## Materials provided
Content starts
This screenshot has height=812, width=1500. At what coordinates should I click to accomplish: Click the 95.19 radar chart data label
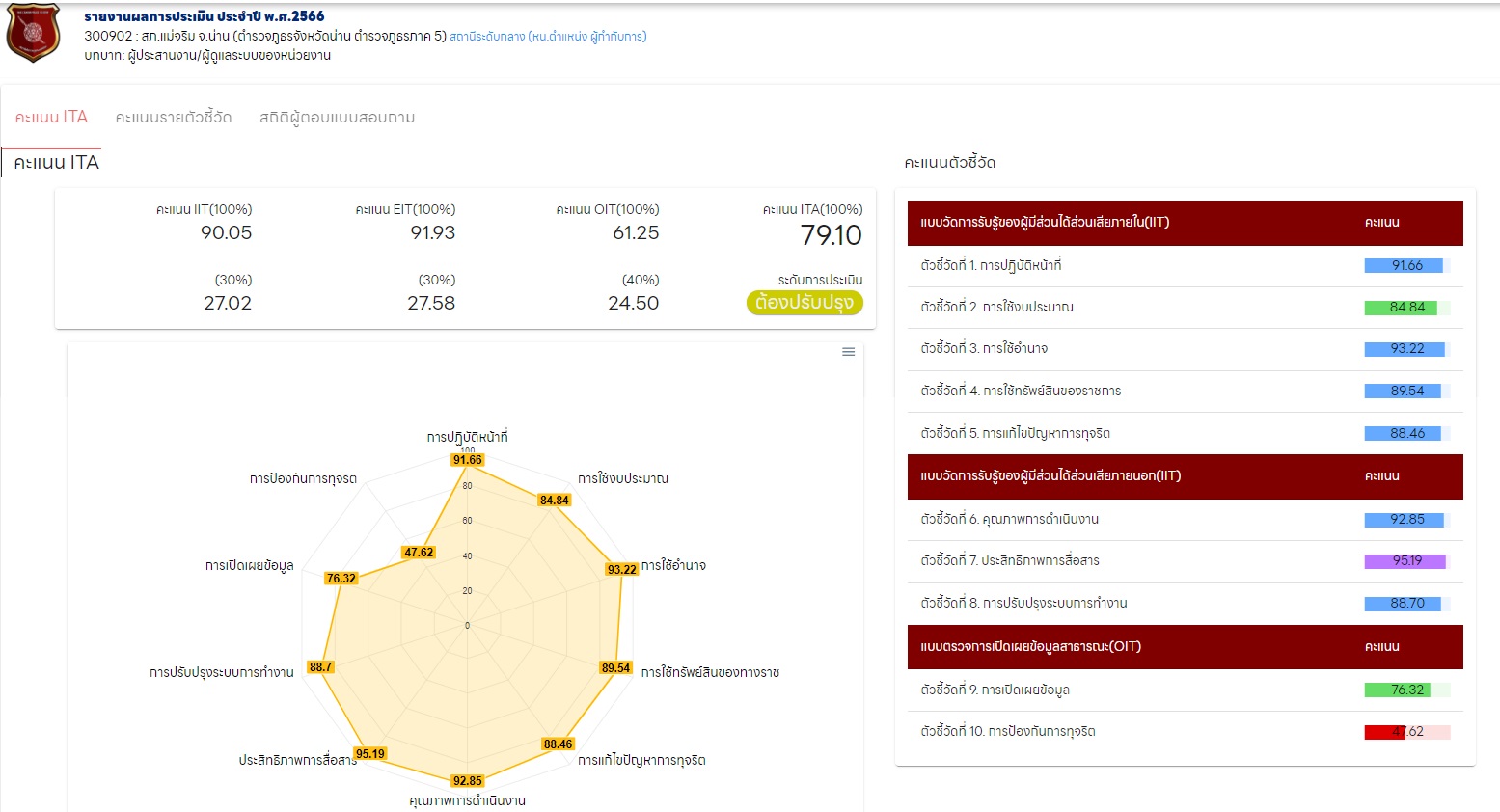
Content ends
Content starts
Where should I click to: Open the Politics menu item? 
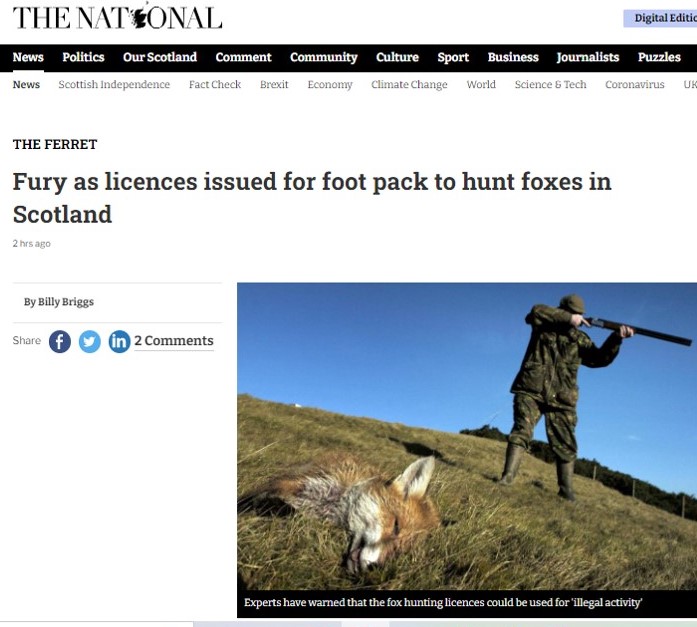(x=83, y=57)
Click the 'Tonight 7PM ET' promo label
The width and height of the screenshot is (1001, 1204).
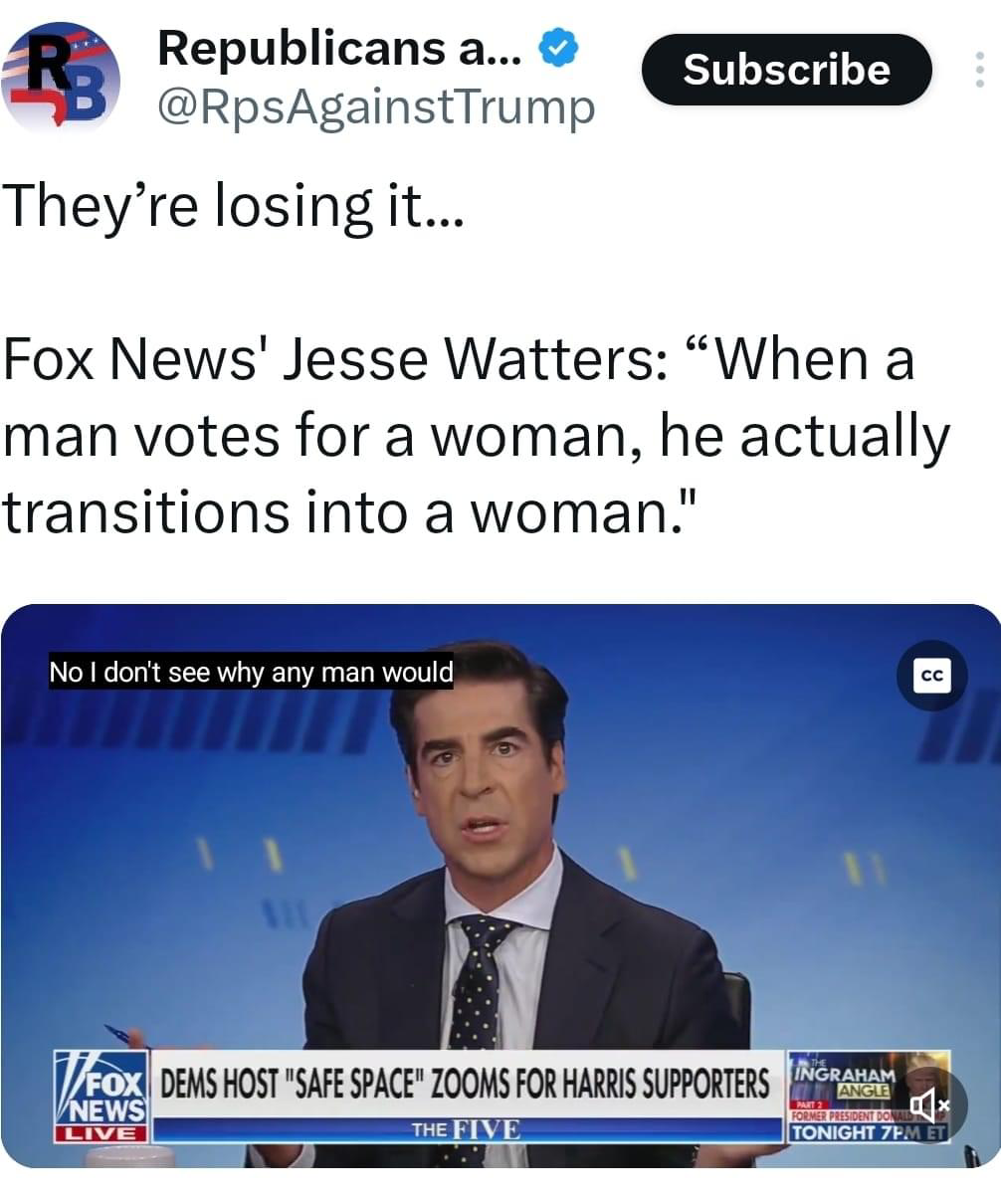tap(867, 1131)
Content ends
## Work request
Tally every line in the listing above that contains "label", then state only the total.

## Result below
2